Euroattacco: addio spighe di grano

di Eleonora Ciaffoloni -

CAMPO GRANO TRATTORE COLTIVAZIONE CONTADINO


Il panorama delle grandi pianure italiane sta per cambiare: dimenticatevi (almeno per un anno) la distesa di spighe di grano del Tavoliere delle Puglie o i campi di mais della Pianura Padana, perché dovranno essere messi in stand by. Non si tratta di una scelta di mercato, anzi.
Una decisione arriva da Bruxelles e prevede l’addio alla monosuccessione delle culture stabilita dalla nuova Pac (la Politica agricola comune) dell’Unione Europea. Si tratta, in pratica, di un obbligo di rotazione delle colture in nome della tutela ambientale e della sostenibilità: e così per un anno il grano e il mais, coltivati da sempre e in maniera continua nel nostro Paese rappresentando coltura caratterizzante di tutte le Regioni, dovranno essere sostituiti da un’altra tipologia di coltura. Un cambiamento fatto “in nome della biodiversità”: perché produrre e coltivare sempre la stessa tipologia di prodotto andrebbe a minacciare la biodiversità (appunto) e a depauperare il terreno che rischia di essere meno performante per la crescita delle prodizioni e più bisognoso di cure. Una svolta epocale non solo dal punto di vista della tradizione e della visione dell’agricoltura del Belpaese, ma anche dal punto di vista strettamente economico e amministrativo. Far cessare “improvvisamente” una produzione che da decenni tiene in piedi conti e imprese agricole, potrebbe mettere in ginocchio una intera filiera.
La prima conseguenza si trasforma in un quesito: cosa coltivare al posto del grano e del mais? Domanda lecita perché non solo il mais – indispensabile per la produzione di pasta e per la nutrizione degli animali – è insostituibile da altri tipi di produzione, ma anche perché il mercato richiede determinate quantità come materia prima sia per le industrie che per gli allevatori.

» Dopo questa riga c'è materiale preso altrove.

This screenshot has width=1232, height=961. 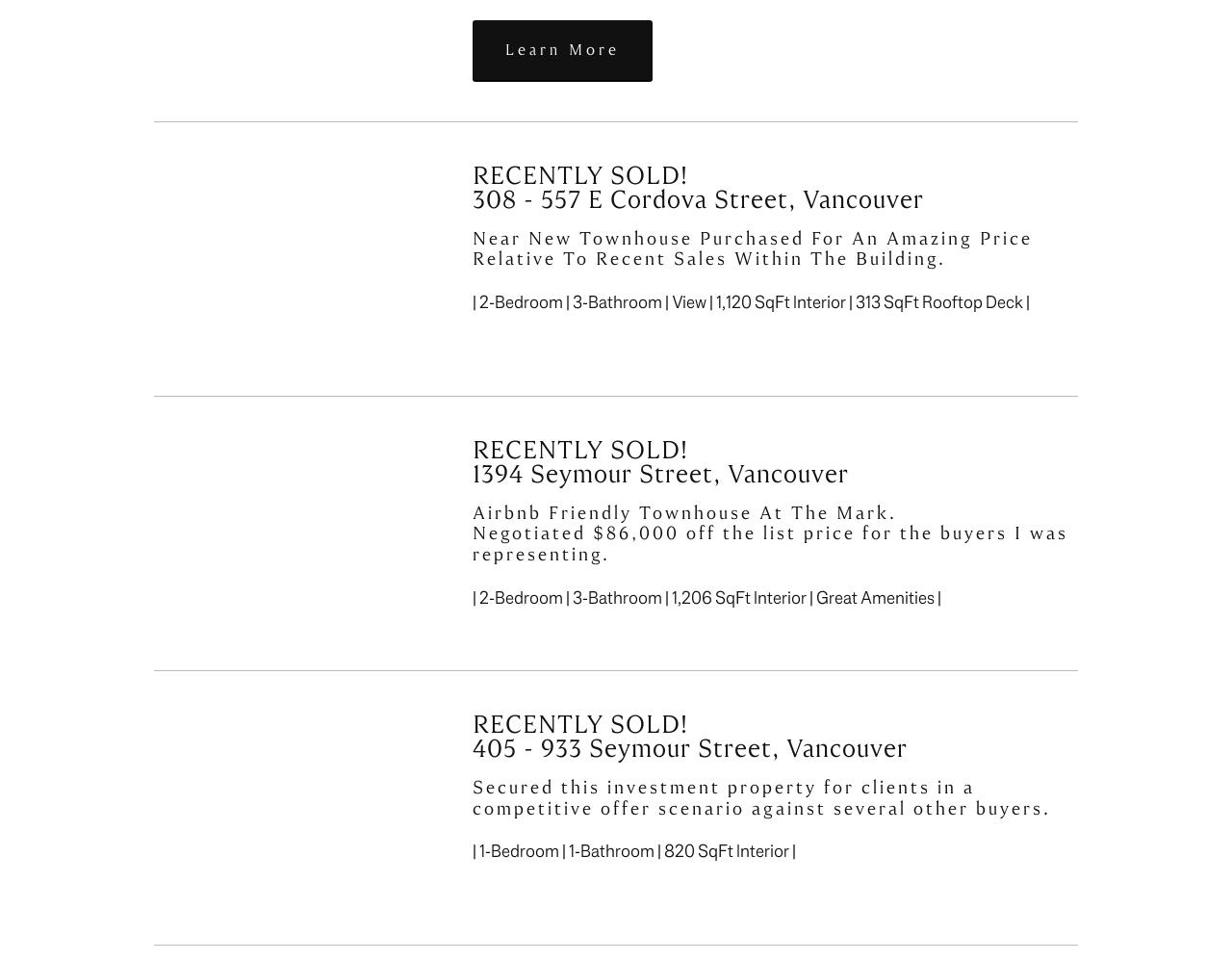 I want to click on '1394 Seymour Street, Vancouver', so click(x=660, y=472).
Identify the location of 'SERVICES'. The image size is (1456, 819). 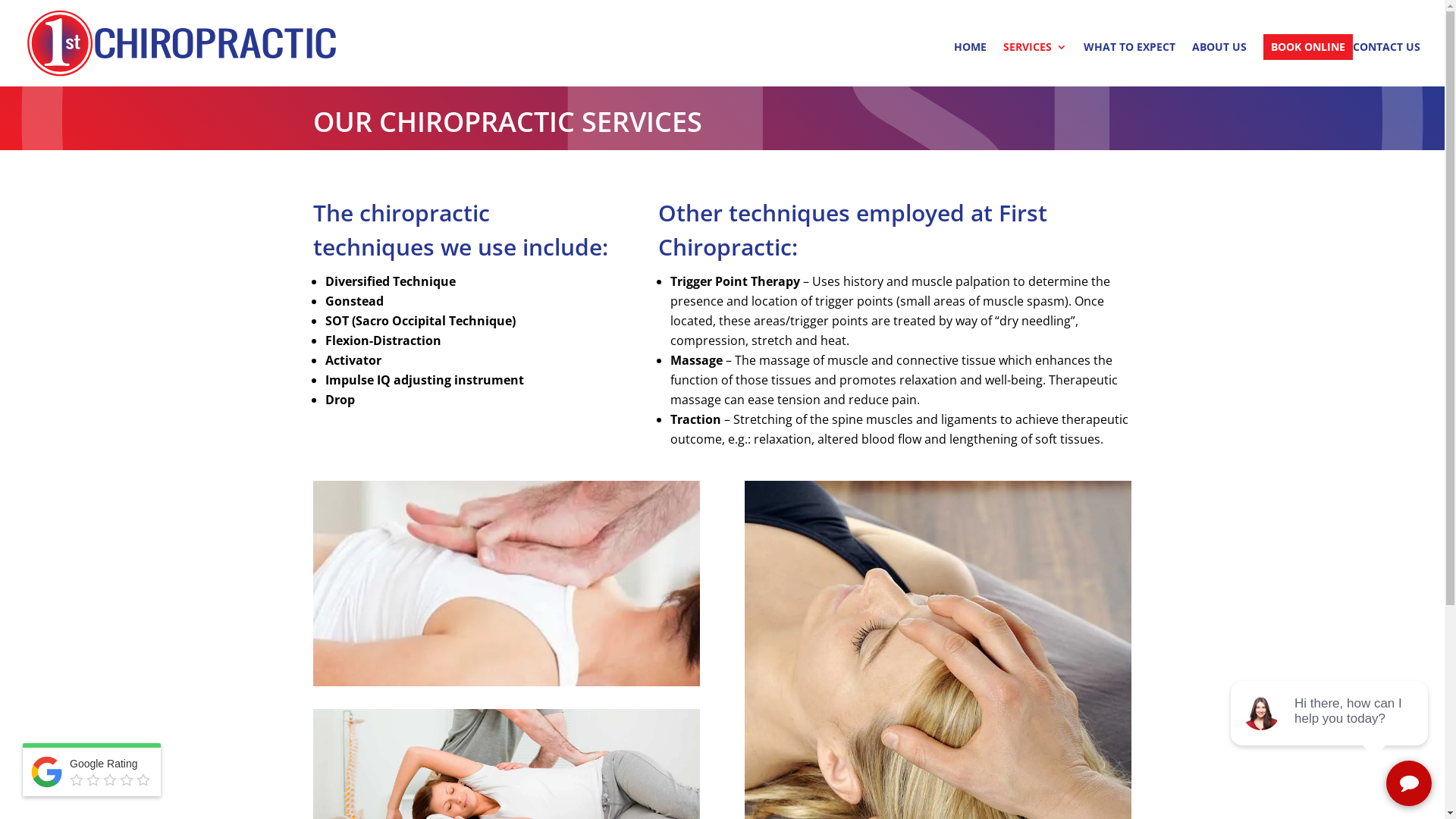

Una coltura a sostituzione di grano e mais potrebbe essere quella della soia anche se meno produttiva (anche a livello di redditività) e meno adatta all’alimentazione animale. Sarebbe proprio questa seconda filiera che andrebbe a risentirne, fino ad andare a mettere in difficoltà la produzione del latte, dei salumi e dei formaggi. Altra conseguenza è quella riconducibile direttamente al mercato in cui non cambia il rapporto tra domanda e offerta e in cui le aziende dovranno vedersela con i fornitori e con il rispetto dei contratti tra scadenze, consegne e quantità che sarebbero improvvisamente dimezzate. A raccontarlo è Vincenzo Lenucci, responsabile Area economica e Centro studi di Confagricoltura, che di fronte all’improbabile deroga alle nuove regole, vede come prima soluzione possibile quella di “dedicare metà dei terreni alla coltivazione storica il primo anno e l’altra metà spostarla al secondo anno”. Un risultato che sa di via di mezzo e con cui si andrebbe a coprire metà raccolto per ciascuno dei due anni.

Un’altra soluzione c’è, ma sembrerebbe economicamente molto di fficile da attuare, ossia non rispettare la norma imposta dalla nuova Politica agricola comunitaria. Le conseguenze, tuttavia, potrebbero essere ancora peggiori: non adempiere al provvedimento Pac significa rinunciare al pacchetto di incentivi dell’Unione europea che valgono in media dai 150 ai 200 euro a ettaro (oscillando a seconda delle colture e del territorio). Degli aiuti economici che ormai a partire dal 1995 hanno sostenuto molte aziende e che sono diventati indispesnabili alla sopravvivenza delle stesse. A peggiorare la situazione – soprattutto al Sud – vi è il clima arido che rende quella del grano duro l’unica opzione sensata come coltivazione in quelle terre.
Da un lato l’assenza di alternative, dall’altro la rinuncia agli incentivi comunitari: le aziende agricole che si trovano a un bivio. Sperare nel raccolto e voltare le spalle a Bruxelles o abbandonare i campi?